Effects of GTP on bound nitric oxide of soluble guanylate cyclase probed by resonance Raman spectroscopy.

Soluble guanylate cyclase (sGC) was isolated from bovine lung, and its resonance Raman (RR) spectra were investigated for the reduced, CO-bound (CO-sGC), NO-bound (NO-sGC), oxidized, and oxidized NO-bound forms in the presence and absence of GTP. The enzyme was purified by more than 12 000-fold in terms of specific activity than the supernatant of homogenates, and the heme content was determined with the pyridine hemochoromogen method and Bradford's protein assay to be 0.8 per heterodimer (alpha, Mr = 74 000; beta, Mr = 69 000).
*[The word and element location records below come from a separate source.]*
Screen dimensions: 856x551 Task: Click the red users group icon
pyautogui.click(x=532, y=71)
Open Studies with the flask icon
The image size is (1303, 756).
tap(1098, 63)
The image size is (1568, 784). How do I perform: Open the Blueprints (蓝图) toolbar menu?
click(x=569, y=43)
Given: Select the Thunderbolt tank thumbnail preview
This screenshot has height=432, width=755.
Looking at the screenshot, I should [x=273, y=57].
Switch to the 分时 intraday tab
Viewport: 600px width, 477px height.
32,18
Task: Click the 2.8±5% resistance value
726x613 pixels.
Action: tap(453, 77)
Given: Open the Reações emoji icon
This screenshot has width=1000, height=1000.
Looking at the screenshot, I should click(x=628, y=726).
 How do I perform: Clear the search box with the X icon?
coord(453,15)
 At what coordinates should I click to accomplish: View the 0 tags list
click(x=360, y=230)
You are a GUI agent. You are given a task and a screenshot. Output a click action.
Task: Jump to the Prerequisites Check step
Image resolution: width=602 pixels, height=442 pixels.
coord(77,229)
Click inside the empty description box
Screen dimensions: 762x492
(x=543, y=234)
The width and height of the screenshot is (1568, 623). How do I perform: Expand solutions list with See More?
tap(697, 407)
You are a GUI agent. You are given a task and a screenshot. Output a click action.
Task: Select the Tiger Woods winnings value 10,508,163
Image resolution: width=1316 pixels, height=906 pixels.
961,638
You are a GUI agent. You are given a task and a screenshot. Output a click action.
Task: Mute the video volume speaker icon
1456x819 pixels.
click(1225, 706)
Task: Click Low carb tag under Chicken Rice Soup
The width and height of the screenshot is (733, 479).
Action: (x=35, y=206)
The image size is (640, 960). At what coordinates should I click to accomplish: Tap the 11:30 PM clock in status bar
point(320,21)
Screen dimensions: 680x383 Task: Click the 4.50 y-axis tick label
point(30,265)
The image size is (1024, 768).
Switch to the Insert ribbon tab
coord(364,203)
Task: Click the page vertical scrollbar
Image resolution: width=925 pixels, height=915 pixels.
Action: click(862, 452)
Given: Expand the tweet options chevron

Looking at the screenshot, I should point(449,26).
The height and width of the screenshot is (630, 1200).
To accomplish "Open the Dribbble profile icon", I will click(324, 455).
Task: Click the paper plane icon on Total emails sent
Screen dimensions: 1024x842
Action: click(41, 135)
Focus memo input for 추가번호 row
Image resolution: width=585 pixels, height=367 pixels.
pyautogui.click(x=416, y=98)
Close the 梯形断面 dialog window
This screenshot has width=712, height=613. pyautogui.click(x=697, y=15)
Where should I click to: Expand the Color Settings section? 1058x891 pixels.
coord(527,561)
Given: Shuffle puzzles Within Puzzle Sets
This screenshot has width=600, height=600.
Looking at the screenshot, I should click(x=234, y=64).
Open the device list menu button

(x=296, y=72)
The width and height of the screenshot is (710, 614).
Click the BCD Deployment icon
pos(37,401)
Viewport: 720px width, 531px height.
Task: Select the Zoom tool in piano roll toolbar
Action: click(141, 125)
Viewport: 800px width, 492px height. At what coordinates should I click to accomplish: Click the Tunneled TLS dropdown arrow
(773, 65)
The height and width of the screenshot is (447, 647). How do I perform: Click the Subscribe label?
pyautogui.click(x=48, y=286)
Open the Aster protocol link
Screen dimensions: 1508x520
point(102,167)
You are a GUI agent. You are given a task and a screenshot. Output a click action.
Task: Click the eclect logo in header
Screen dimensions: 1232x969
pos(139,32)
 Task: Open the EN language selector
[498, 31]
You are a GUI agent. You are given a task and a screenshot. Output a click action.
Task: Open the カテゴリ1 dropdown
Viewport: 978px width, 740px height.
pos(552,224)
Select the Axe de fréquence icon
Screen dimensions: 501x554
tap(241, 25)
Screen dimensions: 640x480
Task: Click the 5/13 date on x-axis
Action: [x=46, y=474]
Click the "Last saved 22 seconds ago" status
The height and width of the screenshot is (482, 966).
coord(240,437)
The RR spectra of sGC and CO-sGC including the Fe-His stretch at 203 cm-1 and the Fe-CO stretch at 473 cm-1 were unaltered by binding of GTP and cGMP, but apparent RR spectra of NO-sGC in the presence of GTP changed with time and concentrations of GTP. In the absence of GTP, the RR bands of the N-O stretch (nuNO) and the Fe-NO stretch (nuFe-NO) were observed at 1681 and 521 cm-1, respectively. In its presence, however, two nuNO bands were observed at 1700 and 1681 cm-1, which exhibited 15NO isotopic frequency shifts of 32 and 34 cm-1, respectively. Similar Raman spectral changes were observed with the same amount of cGMP but not with PPi or GTP analogues including ATP, GMPPNP, and GTPgammaS. This suggests that GTP or cGMP binds to the distal side of the heme in the proximity of bound NO, possibly regulating NO binding.